Housing starts unexpectedly fall in Dec
New U.S. housing starts unexpectedly fell in December, pulled down by a drop in construction activity for single-family dwellings, a government report showed on Wednesday.
The Commerce Department said housing starts fell 4 percent to a seasonally adjusted annual rate of 557,000 units. Analysts polled by Reuters had expected housing starts to rise to 580,000 units. November's housing starts were revised upwards to 580,000 units from the previously reported 574,000 units. The drop in housing starts was likely the result of unusually cold weather last month.
Groundbreaking activity dropped a record 38.8 percent to an all-time low of 553,000 units for the whole of 2009.
Starts for single-family homes fell 6.9 percent last month to an annual rate of 456,000 units after rising 4.0 percent in November. Groundbreaking for the volatile multifamily segment rose 12.2 percent to a 101,000 unit annual pace, after surging 69.8 percent in November.

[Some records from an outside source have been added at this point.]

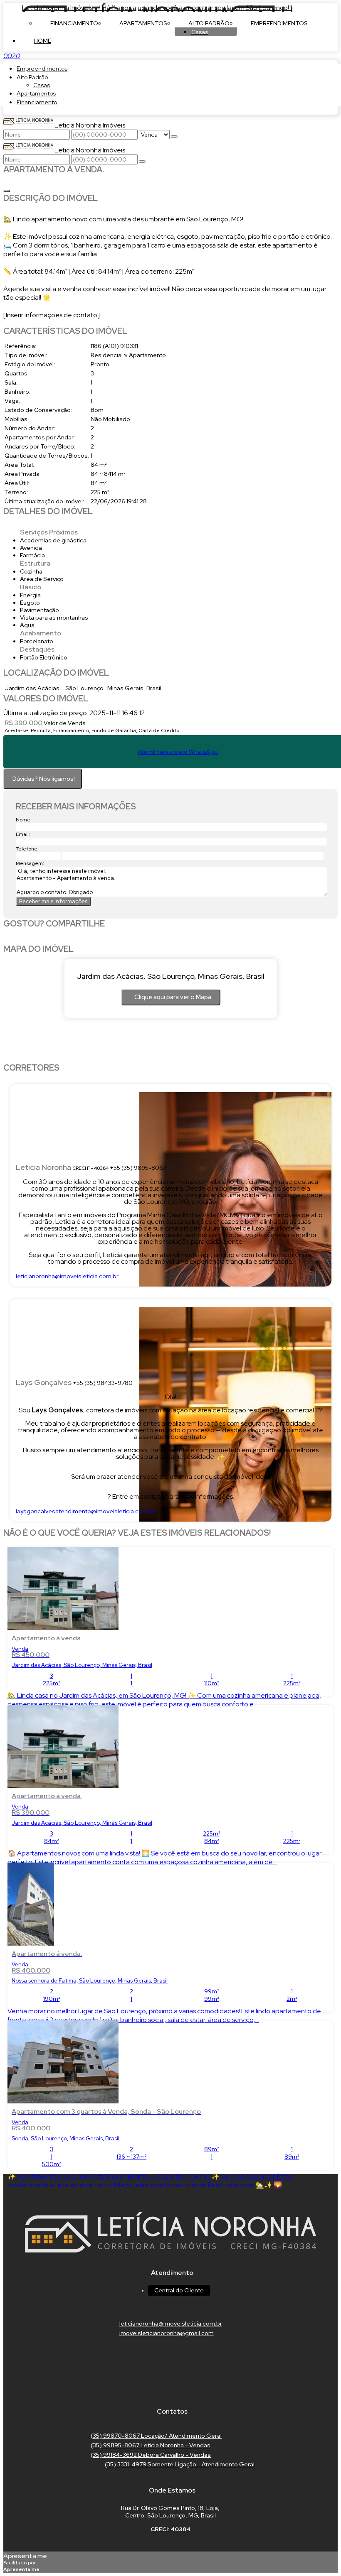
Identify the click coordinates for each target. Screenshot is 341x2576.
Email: (23, 834)
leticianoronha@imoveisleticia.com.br (67, 1276)
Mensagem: (30, 863)
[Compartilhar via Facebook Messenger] (179, 939)
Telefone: (27, 849)
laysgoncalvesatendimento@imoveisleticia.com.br (85, 1511)
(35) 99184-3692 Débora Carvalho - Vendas (151, 2454)
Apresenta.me (25, 2555)
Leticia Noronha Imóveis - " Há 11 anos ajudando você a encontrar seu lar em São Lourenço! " (157, 7)
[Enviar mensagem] (174, 136)
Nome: (24, 819)
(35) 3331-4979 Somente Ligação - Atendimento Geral (180, 2464)
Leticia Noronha (43, 1167)
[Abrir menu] (2, 55)
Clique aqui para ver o (172, 997)
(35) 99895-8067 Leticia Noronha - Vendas (150, 2445)
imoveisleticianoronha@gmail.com (166, 2333)
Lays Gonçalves (44, 1382)
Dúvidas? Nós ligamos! (43, 778)
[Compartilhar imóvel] (6, 191)
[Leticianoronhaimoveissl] (170, 2372)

Housing is on the mend after a three-year slump and new home construction contributed to economic growth in the third quarter of 2009 for the first time since 2005.
However data such as pending home sales and homebuilder sentiment have hinted at potential weakness in a sector whose collapse triggered the most brutal U.S. recession since the Great Depression of the 1930s.
New building permits, which give a sense of future home construction, rose 10.9 percent to 653,000 units last month, the highest since October 2008. That compared to analysts' forecasts for 590,000 units. For the whole of 2009, permits dropped 36.9 percent, the department said.
The inventory of total houses under construction dropped 3.8 percent to a record low of 511,000 units last month, while the total number of permits authorized but not yet started rose 8.4 percent to 95,800 units.